一例新发生的5p部分单体合并隐匿18p微小重复

A de novo partial 5p deletion and cryptic 18p duplication detected by SNP-Array in a boy featuring Cri-du-Chatsyndrome ]

目的对1例临床表型严重的疑似猫叫综合征患者的核型进行确诊，为评估该家庭的再发风险提供依据。方法采用高分辨G-显带核型分析患者及其父母，应用猫叫综合征关键区基因位点特异性探针（5p15．2，DSS23／D5S721）、Tel5p／5q、Tel18p／18q亚端着丝粒探针和18号染色体涂染探针进行荧光原位杂交（fluorescenceinsituhybridization，FISH）检测患者及其父母，SNP-Array对患者全基因组DNA进行扫描分析。结果高分辨G显带核型分析发现患者5p末端有微小缺失。应用猫叫综合征关键区基因位点特异性探针荧光原位杂交结果发现患者D5S23／D5S721位点缺失。高密度的SNP-Array芯片检测结果显示该患者5号染色体短臂末端存在15Mb片段的缺失合并18号染色体短臂末端存在约2Mb的重复。应用5P亚端着丝粒探针和18p亚端粒探针进行FISH进一步确定了患者携带一条源于5p和18p易位而来衍生的5号染色体。最终确定其染色体核型为46，XY，der（5）t（5；18）（p15．1；p11．31）dn。结论SNP-Array结合FISH技术确诊了患者为新发生的5p部分缺失合并隐匿的18p部分重复，在其家庭复发风险低。SNP-Array能检出微细的染色体不平衡改变，对于染色体的病因学分析及复发风险评估具有重要价值。

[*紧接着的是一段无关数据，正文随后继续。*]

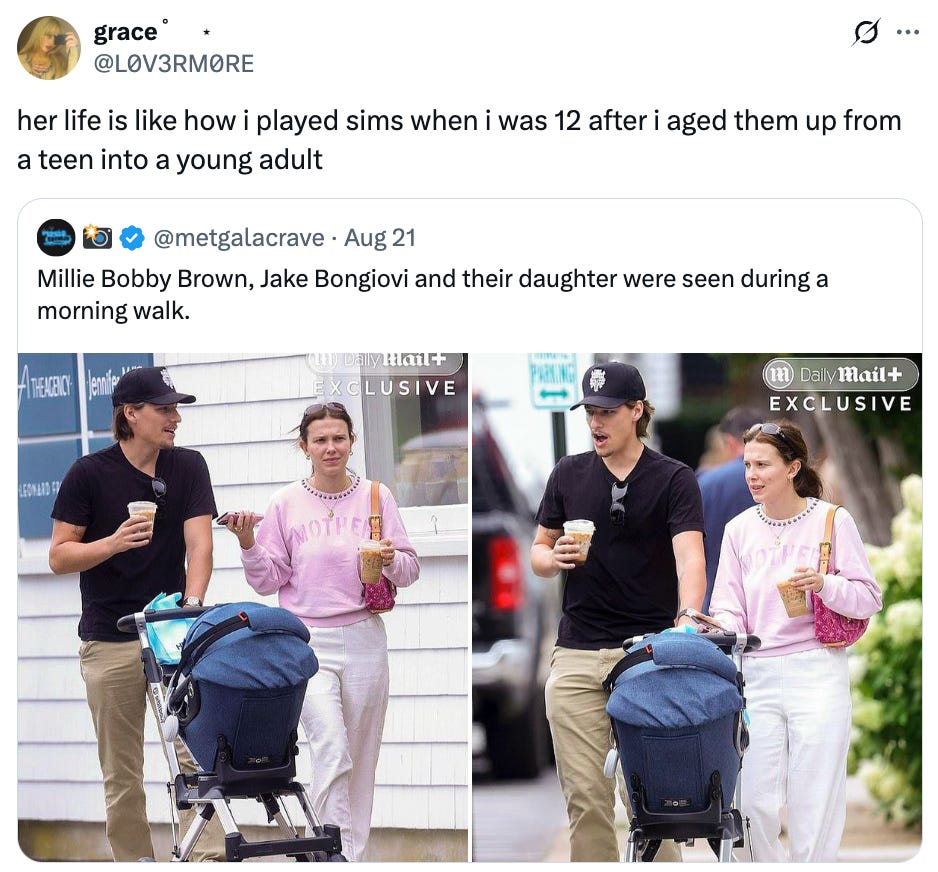
Task: Click the camera emoji beside the quoted avatar
Action: [x=98, y=237]
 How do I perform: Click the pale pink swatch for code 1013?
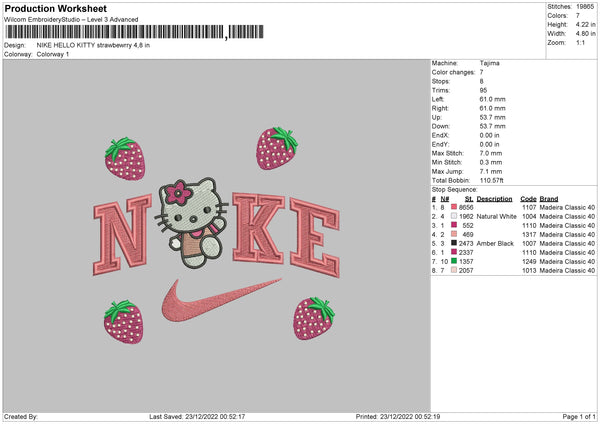coord(454,270)
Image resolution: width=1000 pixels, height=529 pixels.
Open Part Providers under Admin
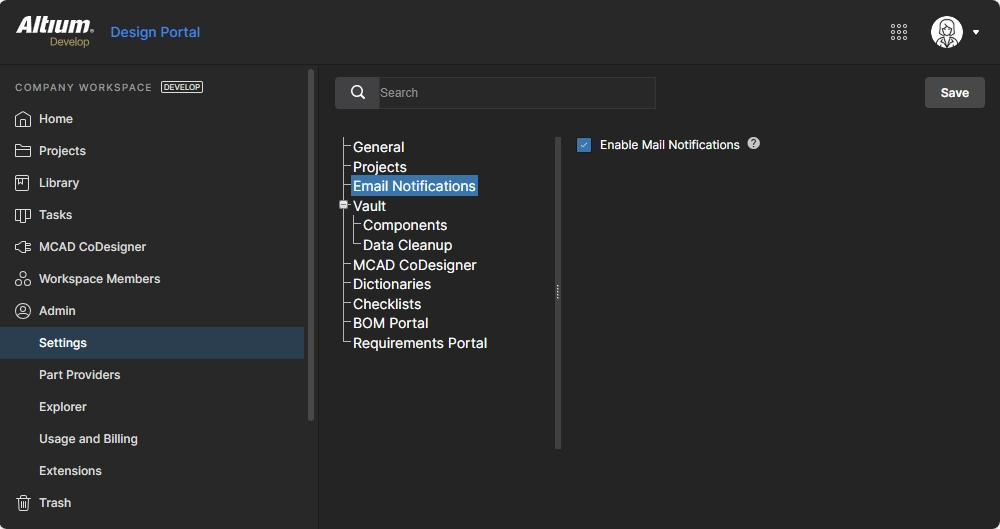pos(79,375)
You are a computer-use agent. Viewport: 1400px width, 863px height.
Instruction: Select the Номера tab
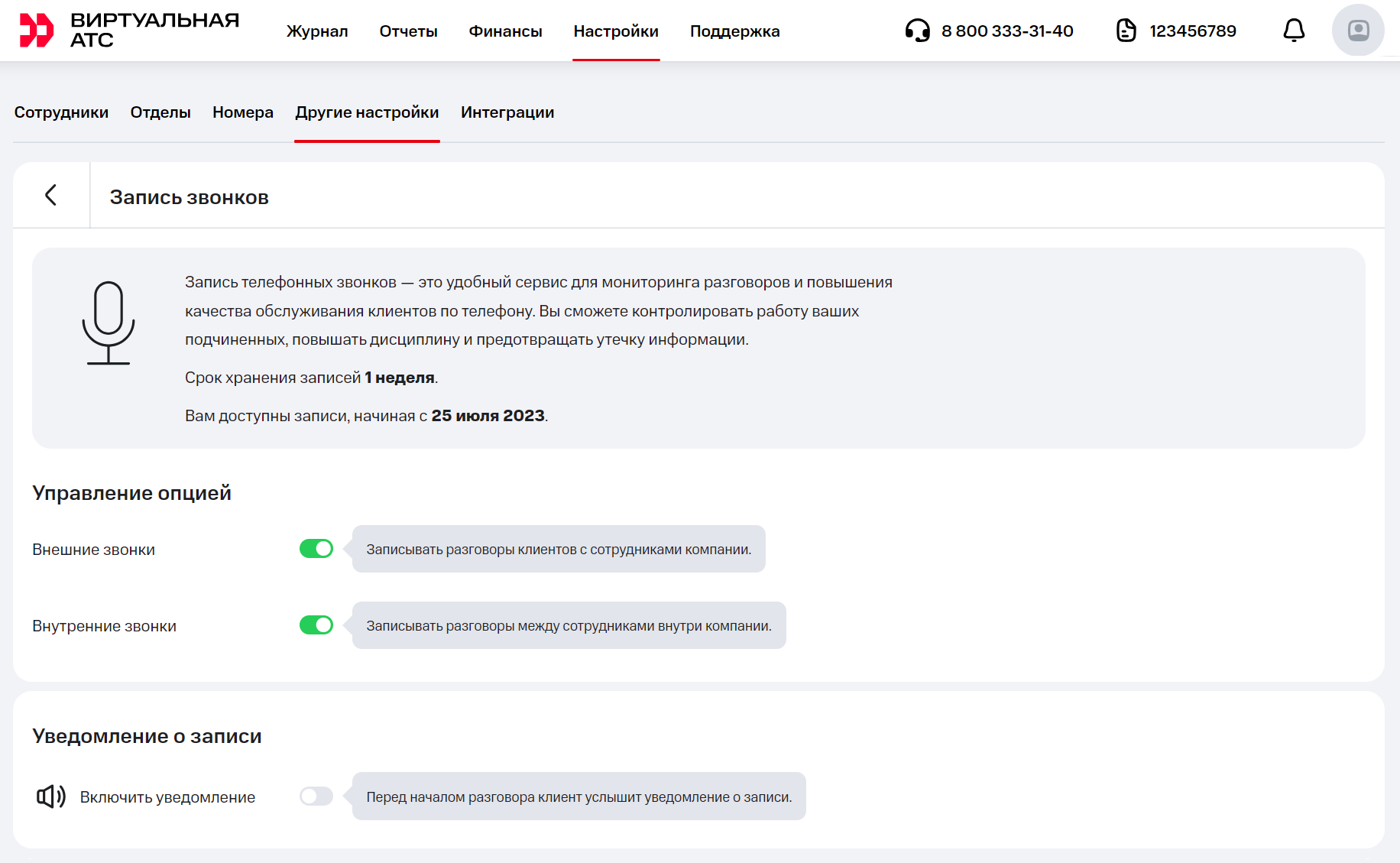tap(242, 112)
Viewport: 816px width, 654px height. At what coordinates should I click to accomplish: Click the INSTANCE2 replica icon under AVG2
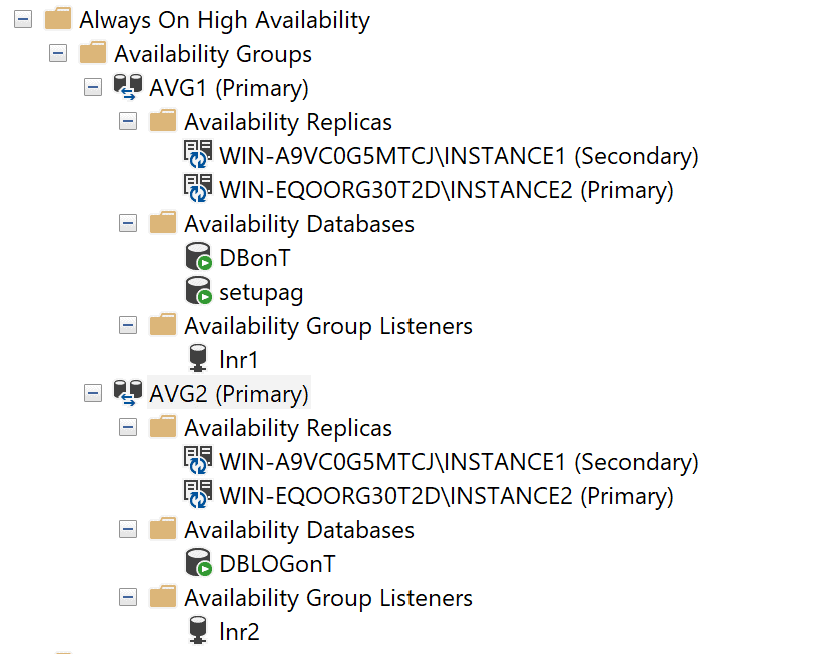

Objective To determine the karyotype of a boy suspected to have Cri-du-Chat syndrome with severe clinical manifestations, and to assess the recurrence risk for his family. Methods High resolution GTG banding was performed to analyze the patient and his parents. Fluorescence in situ hybridization （FISH） with Cri-du-Chat syndrome region probe as well as subregional probes mapped to 5pter, 5qter, 18pter, 18qter and whole chromosome painting probe 18 was performed to analyze the patient and his parents. In addition, single nucleotide polymorphism-based arrays （SNP-Array） analysis with Affymetrix GeneChip Genome-Wide Human SNP Nsp/Sty 6.0 were also performed to analyze the patient. Results Karyotype analysis indicated that the patient has carried a terminal deletion in 5p. FISH with Cri- du-Chat syndrome region probe confirmed that D5S23 and D5S721 loci are deleted. SNP-Array has detected a 15-Mb deletion at 5p and a 2-Mb duplication at 18p. FISH with 5p subtelomeric probes and 18p subtelomeric probe further confirmed that the derivative chromosome 5 has derived from a translocation between 5p and 18p, which has given rise to a 46,XY, der（5）t（5; 18） （p15. 1;pll. 31）dn karyotype. Conclusion A de novo 5p partial deletion in conjunct with a cryptic 18p duplication has been detected in a boy featuring Cri-du-Chat syndrome. His parents, both with negative findings, have a low recurrence risk. For its ability to detect chromosomal imbalance, SNP-Array has a great value for counseling of similar patients and assessment of recurrence risks.